— EXERCISE DETAILS —
Take from the records below each line that holds "screenshot".

◇ ◇ ◇ ◇ ◇

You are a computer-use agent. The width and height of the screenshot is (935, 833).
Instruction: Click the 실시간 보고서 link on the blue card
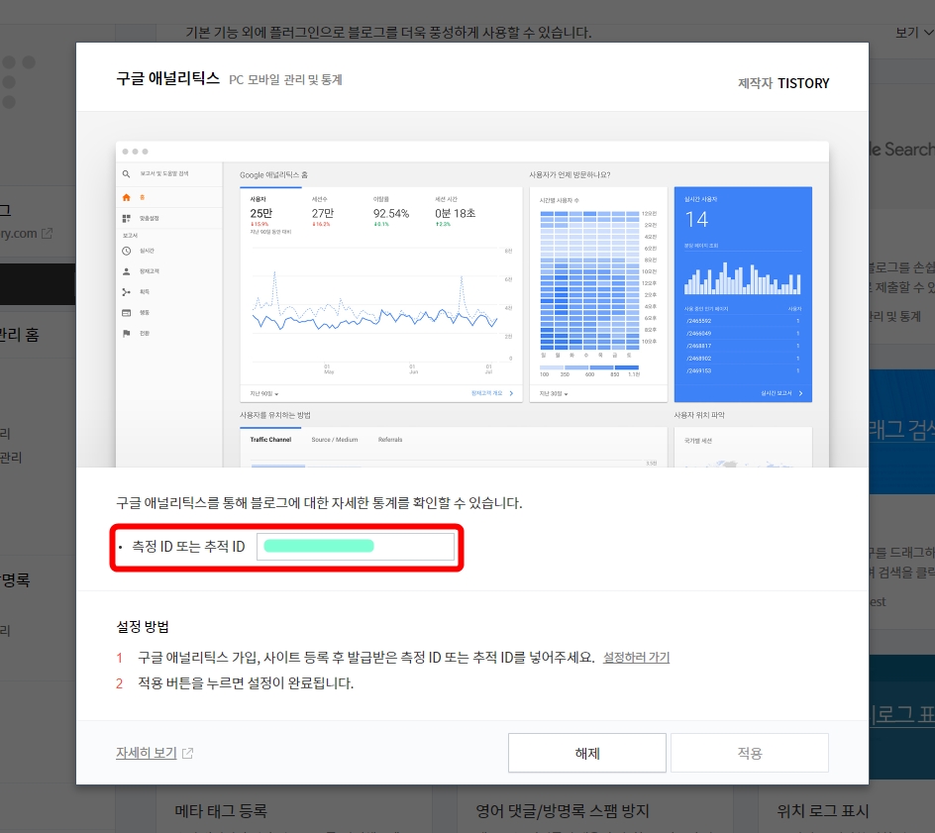point(778,393)
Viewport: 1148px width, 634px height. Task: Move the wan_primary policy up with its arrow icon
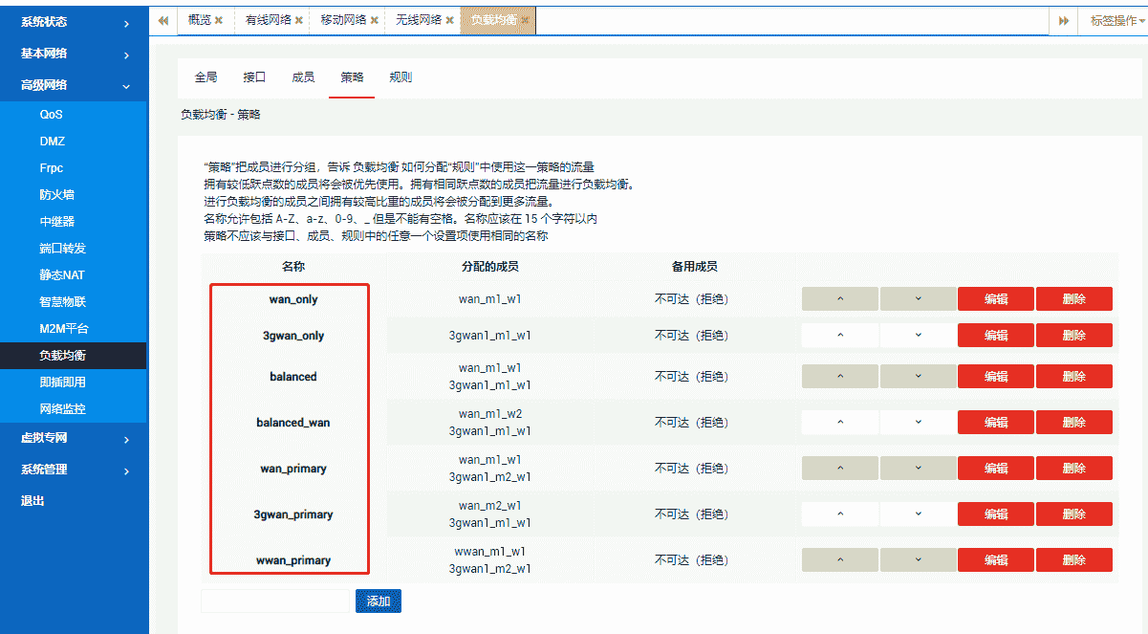839,468
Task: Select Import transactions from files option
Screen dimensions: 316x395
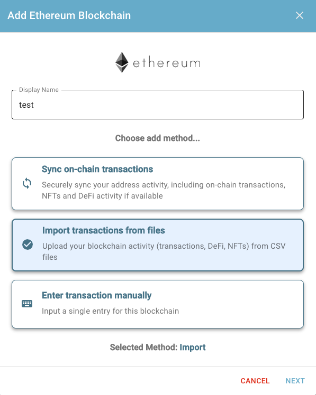Action: [158, 245]
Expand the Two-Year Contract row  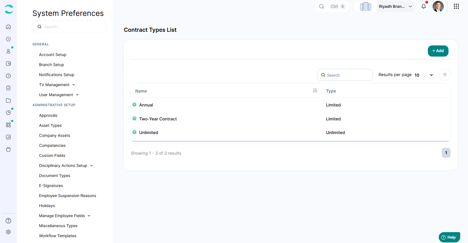pyautogui.click(x=134, y=118)
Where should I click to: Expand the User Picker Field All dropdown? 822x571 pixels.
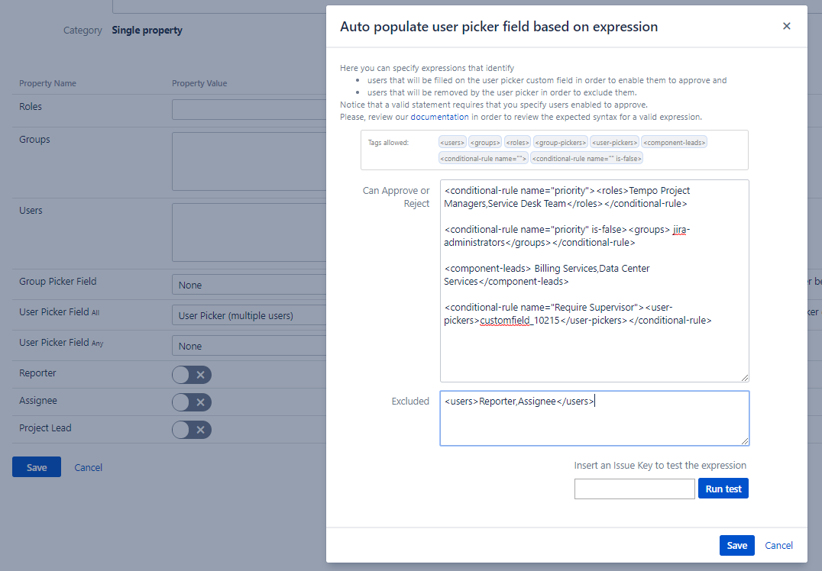point(249,315)
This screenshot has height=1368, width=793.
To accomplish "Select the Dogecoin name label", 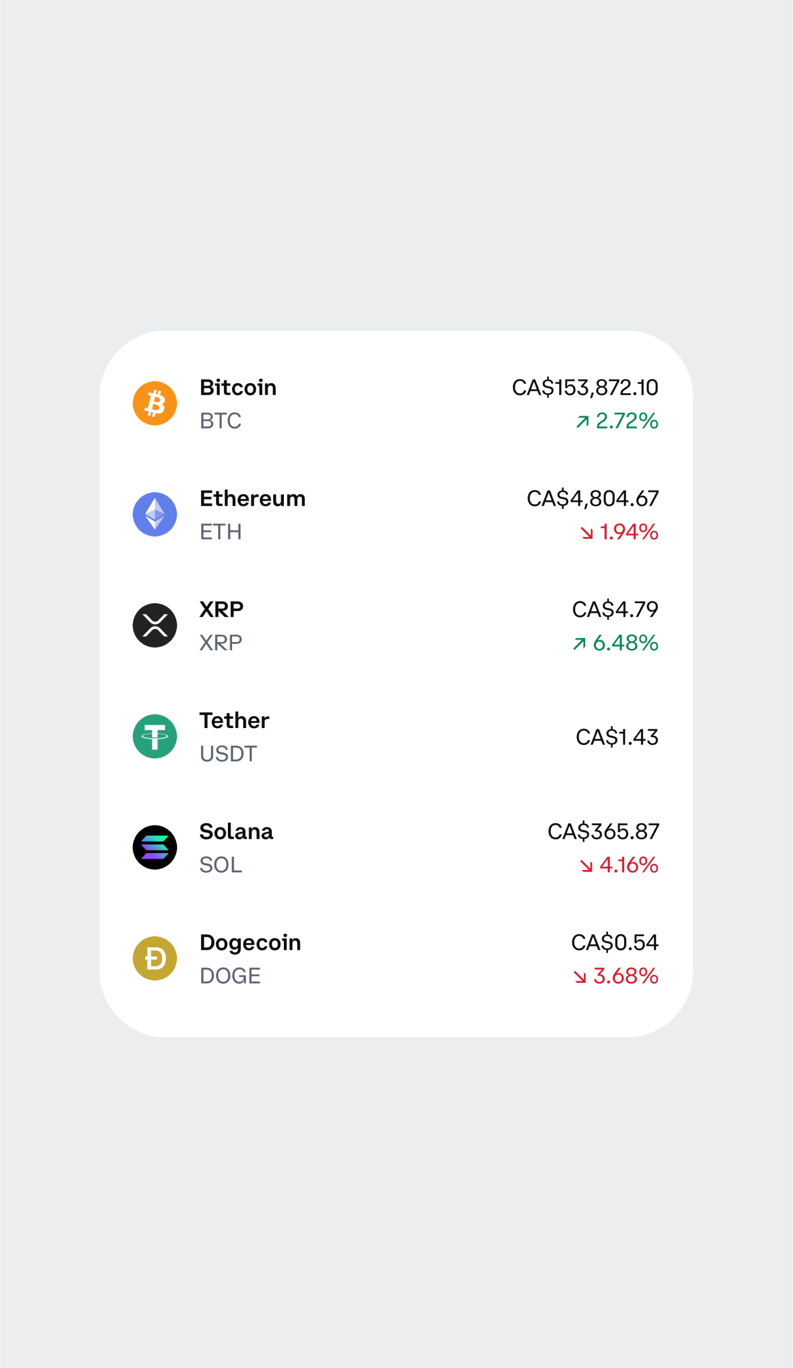I will (250, 943).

◇ ◇ ◇ ◇ ◇

— OUTPUT FOR THIS TASK —
You are a computer-use agent. The width and height of the screenshot is (935, 833).
This screenshot has height=1368, width=793.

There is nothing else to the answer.